● **Dados fornecidos**
---*---
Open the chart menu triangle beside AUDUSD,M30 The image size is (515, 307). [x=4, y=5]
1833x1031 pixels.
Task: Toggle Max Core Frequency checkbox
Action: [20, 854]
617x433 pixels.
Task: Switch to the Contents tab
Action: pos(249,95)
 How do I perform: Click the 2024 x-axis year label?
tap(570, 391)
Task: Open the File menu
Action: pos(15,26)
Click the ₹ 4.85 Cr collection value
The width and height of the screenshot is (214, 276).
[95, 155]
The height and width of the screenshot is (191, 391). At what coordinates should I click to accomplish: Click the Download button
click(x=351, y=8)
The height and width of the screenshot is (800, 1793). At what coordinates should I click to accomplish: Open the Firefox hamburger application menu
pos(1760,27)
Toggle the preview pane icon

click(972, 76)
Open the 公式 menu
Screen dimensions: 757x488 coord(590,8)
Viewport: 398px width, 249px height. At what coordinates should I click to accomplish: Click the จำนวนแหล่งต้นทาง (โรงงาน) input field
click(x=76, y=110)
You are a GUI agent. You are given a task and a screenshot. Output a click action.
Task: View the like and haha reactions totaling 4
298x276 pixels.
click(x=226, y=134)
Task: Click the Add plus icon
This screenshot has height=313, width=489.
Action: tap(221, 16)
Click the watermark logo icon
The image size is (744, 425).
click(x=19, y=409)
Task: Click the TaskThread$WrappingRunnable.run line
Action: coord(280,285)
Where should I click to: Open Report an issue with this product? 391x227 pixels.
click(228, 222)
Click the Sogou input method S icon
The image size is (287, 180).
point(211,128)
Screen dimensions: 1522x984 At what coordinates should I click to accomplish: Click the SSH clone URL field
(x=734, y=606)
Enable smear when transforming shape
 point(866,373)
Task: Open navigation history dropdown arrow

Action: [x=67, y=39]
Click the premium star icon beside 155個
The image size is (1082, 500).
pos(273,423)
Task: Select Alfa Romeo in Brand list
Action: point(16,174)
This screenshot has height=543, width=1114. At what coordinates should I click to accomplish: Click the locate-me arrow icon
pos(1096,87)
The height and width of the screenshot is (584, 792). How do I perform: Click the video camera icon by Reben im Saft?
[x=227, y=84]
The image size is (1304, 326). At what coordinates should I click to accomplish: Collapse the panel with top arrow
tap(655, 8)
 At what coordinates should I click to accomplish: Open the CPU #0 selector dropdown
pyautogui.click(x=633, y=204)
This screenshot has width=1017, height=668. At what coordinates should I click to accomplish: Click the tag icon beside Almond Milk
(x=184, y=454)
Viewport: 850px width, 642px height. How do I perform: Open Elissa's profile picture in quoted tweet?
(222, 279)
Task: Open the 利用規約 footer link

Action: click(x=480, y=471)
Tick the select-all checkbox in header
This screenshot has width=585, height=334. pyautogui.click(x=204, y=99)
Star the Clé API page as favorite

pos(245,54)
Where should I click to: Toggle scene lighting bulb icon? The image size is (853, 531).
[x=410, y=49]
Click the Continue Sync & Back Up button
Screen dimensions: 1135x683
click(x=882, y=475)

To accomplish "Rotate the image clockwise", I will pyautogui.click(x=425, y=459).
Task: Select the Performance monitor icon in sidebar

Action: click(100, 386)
---*---
● **Objetivo do exercício**
Reescreva todas as linhas dos itens acima como uma tabela Markdown de duas colunas, «Nº» e «Linha», numerando as linhas em sequência e omitindo as que estiverem em branco.

● **Resposta da tarefa**
| Nº | Linha |
|---|---|
| 1 | Open the chart menu triangle beside AUDUSD,M30 The image size is (515, 307). [x=4, y=5] |
| 2 | 1833x1031 pixels. |
| 3 | Task: Toggle Max Core Frequency checkbox |
| 4 | Action: [20, 854] |
| 5 | 617x433 pixels. |
| 6 | Task: Switch to the Contents tab |
| 7 | Action: pos(249,95) |
| 8 |  How do I perform: Click the 2024 x-axis year label? |
| 9 | tap(570, 391) |
| 10 | Task: Open the File menu |
| 11 | Action: pos(15,26) |
| 12 | Click the ₹ 4.85 Cr collection value |
| 13 | The width and height of the screenshot is (214, 276). |
| 14 | [95, 155] |
| 15 | The height and width of the screenshot is (191, 391). At what coordinates should I click to accomplish: Click the Download button |
| 16 | click(x=351, y=8) |
| 17 | The height and width of the screenshot is (800, 1793). At what coordinates should I click to accomplish: Open the Firefox hamburger application menu |
| 18 | pos(1760,27) |
| 19 | Toggle the preview pane icon |
| 20 | click(972, 76) |
| 21 | Open the 公式 menu |
| 22 | Screen dimensions: 757x488 coord(590,8) |
| 23 | Viewport: 398px width, 249px height. At what coordinates should I click to accomplish: Click the จำนวนแหล่งต้นทาง (โรงงาน) input field |
| 24 | click(x=76, y=110) |
| 25 | You are a GUI agent. You are given a task and a screenshot. Output a click action. |
| 26 | Task: View the like and haha reactions totaling 4 |
| 27 | 298x276 pixels. |
| 28 | click(x=226, y=134) |
| 29 | Task: Click the Add plus icon |
| 30 | This screenshot has height=313, width=489. |
| 31 | Action: tap(221, 16) |
| 32 | Click the watermark logo icon |
| 33 | The image size is (744, 425). |
| 34 | click(x=19, y=409) |
| 35 | Task: Click the TaskThread$WrappingRunnable.run line |
| 36 | Action: coord(280,285) |
| 37 | Where should I click to: Open Report an issue with this product? 391x227 pixels. |
| 38 | click(228, 222) |
| 39 | Click the Sogou input method S icon |
| 40 | The image size is (287, 180). |
| 41 | point(211,128) |
| 42 | Screen dimensions: 1522x984 At what coordinates should I click to accomplish: Click the SSH clone URL field |
| 43 | (x=734, y=606) |
| 44 | Enable smear when transforming shape |
| 45 |  point(866,373) |
| 46 | Task: Open navigation history dropdown arrow |
| 47 | Action: [x=67, y=39] |
| 48 | Click the premium star icon beside 155個 |
| 49 | The image size is (1082, 500). |
| 50 | pos(273,423) |
| 51 | Task: Select Alfa Romeo in Brand list |
| 52 | Action: point(16,174) |
| 53 | This screenshot has height=543, width=1114. At what coordinates should I click to accomplish: Click the locate-me arrow icon |
| 54 | pos(1096,87) |
| 55 | The height and width of the screenshot is (584, 792). How do I perform: Click the video camera icon by Reben im Saft? |
| 56 | [x=227, y=84] |
| 57 | The image size is (1304, 326). At what coordinates should I click to accomplish: Collapse the panel with top arrow |
| 58 | tap(655, 8) |
| 59 |  At what coordinates should I click to accomplish: Open the CPU #0 selector dropdown |
| 60 | pyautogui.click(x=633, y=204) |
| 61 | This screenshot has width=1017, height=668. At what coordinates should I click to accomplish: Click the tag icon beside Almond Milk |
| 62 | (x=184, y=454) |
| 63 | Viewport: 850px width, 642px height. How do I perform: Open Elissa's profile picture in quoted tweet? |
| 64 | (222, 279) |
| 65 | Task: Open the 利用規約 footer link |
| 66 | Action: click(x=480, y=471) |
| 67 | Tick the select-all checkbox in header |
| 68 | This screenshot has width=585, height=334. pyautogui.click(x=204, y=99) |
| 69 | Star the Clé API page as favorite |
| 70 | pos(245,54) |
| 71 | Where should I click to: Toggle scene lighting bulb icon? The image size is (853, 531). |
| 72 | [x=410, y=49] |
| 73 | Click the Continue Sync & Back Up button |
| 74 | Screen dimensions: 1135x683 |
| 75 | click(x=882, y=475) |
| 76 | To accomplish "Rotate the image clockwise", I will pyautogui.click(x=425, y=459). |
| 77 | Task: Select the Performance monitor icon in sidebar |
| 78 | Action: click(100, 386) |